Porosomes vary in size depending on the cell type. Porosome in the exocrine pancreas and in endocrine and neuroendocrine cells range from 100 nm to 180 nm in diameter while in neurons they range from 10 nm to 15 nm (about 1/10 the size of pancreatic porosomes). When a secretory vesicle containing v-SNARE docks at the porosome base containing t-SNARE, membrane continuity (ring complex) is formed between the two. The size of the t/v-SNARE complex is directly proportional to the size of the vesicle. These vesicles contain dehydrated proteins (non-active) which are activated once they are hydrated. GTP is required for the transport of water through the water channels or Aquaporins, and ions through ion channels to hydrate the vesicle. Once the vesicle fuses at the porosome base, the contents of the vesicle at high pressure are ejected from the cell.

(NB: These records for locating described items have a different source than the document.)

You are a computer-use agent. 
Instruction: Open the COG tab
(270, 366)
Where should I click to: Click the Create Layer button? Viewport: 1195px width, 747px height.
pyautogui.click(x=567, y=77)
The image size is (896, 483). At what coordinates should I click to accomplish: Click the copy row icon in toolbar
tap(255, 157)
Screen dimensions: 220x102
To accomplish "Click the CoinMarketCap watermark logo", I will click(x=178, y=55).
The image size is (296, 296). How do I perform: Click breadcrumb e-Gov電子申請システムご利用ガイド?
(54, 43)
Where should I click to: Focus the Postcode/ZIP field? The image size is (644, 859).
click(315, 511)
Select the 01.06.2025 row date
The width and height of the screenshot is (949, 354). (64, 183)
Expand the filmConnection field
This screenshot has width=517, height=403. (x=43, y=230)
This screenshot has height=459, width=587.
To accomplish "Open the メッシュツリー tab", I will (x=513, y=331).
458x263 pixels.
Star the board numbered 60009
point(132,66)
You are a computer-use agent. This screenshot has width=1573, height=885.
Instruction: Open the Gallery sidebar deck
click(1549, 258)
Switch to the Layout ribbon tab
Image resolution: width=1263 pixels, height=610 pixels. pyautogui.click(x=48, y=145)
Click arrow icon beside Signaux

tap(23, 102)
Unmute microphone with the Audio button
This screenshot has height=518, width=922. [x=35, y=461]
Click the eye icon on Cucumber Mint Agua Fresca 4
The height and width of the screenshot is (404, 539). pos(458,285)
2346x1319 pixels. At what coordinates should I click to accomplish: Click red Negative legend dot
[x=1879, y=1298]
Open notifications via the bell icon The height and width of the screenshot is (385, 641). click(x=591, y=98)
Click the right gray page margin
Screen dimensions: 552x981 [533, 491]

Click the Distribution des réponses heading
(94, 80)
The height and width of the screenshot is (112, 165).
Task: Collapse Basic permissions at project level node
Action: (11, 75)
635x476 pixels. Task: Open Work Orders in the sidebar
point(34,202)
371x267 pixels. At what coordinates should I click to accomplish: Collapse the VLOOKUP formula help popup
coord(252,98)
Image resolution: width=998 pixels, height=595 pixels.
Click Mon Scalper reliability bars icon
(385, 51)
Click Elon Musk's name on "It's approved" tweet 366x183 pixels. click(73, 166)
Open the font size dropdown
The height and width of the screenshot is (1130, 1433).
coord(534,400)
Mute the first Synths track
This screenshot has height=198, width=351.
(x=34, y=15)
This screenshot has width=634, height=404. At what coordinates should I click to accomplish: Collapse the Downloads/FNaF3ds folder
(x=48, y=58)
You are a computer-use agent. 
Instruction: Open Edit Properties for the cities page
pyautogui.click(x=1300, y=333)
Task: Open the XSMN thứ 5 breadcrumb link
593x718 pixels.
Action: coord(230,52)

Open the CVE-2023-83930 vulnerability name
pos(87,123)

Generally, the porosomes are opened and closed by actin, however, neurons require a fast response therefore they have central plugs that open to release contents and close to stop the release (the composition of the central plug is yet to be discovered). Porosomes have been demonstrated to be the universal secretory machinery in cells. The neuronal porosome proteome has been solved, providing the possible molecular architecture and the complete composition of the machinery.

==History of discovery==
The porosome was discovered in the early to mid-1990s by a team led by Professor Bhanu Pratap Jena at Yale University School of Medicine, using atomic force microscopy.